Source data →
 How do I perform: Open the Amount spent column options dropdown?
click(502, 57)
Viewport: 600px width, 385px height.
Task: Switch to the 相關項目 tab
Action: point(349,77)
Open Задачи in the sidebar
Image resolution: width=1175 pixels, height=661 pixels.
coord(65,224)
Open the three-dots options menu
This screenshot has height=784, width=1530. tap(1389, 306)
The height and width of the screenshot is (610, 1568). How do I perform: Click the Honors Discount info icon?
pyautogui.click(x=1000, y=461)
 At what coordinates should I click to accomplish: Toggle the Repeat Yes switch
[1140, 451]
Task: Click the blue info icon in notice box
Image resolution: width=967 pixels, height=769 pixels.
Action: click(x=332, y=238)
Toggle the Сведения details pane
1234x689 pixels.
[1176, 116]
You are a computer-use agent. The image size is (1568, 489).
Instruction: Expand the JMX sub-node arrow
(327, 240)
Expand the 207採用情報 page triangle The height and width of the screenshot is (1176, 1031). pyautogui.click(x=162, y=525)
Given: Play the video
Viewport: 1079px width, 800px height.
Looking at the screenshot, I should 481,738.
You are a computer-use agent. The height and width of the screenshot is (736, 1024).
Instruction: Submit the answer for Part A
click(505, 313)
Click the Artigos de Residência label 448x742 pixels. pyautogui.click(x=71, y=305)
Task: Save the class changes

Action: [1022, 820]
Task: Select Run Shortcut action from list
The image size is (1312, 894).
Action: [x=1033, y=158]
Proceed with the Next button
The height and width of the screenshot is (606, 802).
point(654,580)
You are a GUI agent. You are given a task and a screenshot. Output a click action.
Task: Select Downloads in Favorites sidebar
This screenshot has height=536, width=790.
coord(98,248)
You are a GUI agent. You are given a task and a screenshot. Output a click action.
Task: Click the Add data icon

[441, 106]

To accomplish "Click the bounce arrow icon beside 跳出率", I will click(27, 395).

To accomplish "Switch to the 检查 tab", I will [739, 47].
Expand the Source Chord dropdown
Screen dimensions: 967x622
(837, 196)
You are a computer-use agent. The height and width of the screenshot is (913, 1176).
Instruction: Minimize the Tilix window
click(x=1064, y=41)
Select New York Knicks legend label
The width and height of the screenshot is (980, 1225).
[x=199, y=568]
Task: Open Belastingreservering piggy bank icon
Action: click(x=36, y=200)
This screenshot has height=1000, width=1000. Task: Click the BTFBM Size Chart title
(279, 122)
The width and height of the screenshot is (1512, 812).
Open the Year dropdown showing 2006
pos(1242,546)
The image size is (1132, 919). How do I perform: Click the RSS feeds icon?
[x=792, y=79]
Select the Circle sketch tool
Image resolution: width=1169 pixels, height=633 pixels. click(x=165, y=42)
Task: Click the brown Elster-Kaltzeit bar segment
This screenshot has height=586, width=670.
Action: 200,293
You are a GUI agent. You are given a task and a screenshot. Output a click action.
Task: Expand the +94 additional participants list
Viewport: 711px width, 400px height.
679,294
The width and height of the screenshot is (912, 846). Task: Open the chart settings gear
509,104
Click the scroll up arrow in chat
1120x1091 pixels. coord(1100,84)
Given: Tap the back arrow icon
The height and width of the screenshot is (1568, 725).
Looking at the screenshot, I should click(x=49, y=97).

Exercise → If a line in the entries includes the word "will", copy that line out.

Written reply →
To accomplish "Click the bounce arrow icon beside 跳出率", I will click(27, 395).
To accomplish "Switch to the 检查 tab", I will [739, 47].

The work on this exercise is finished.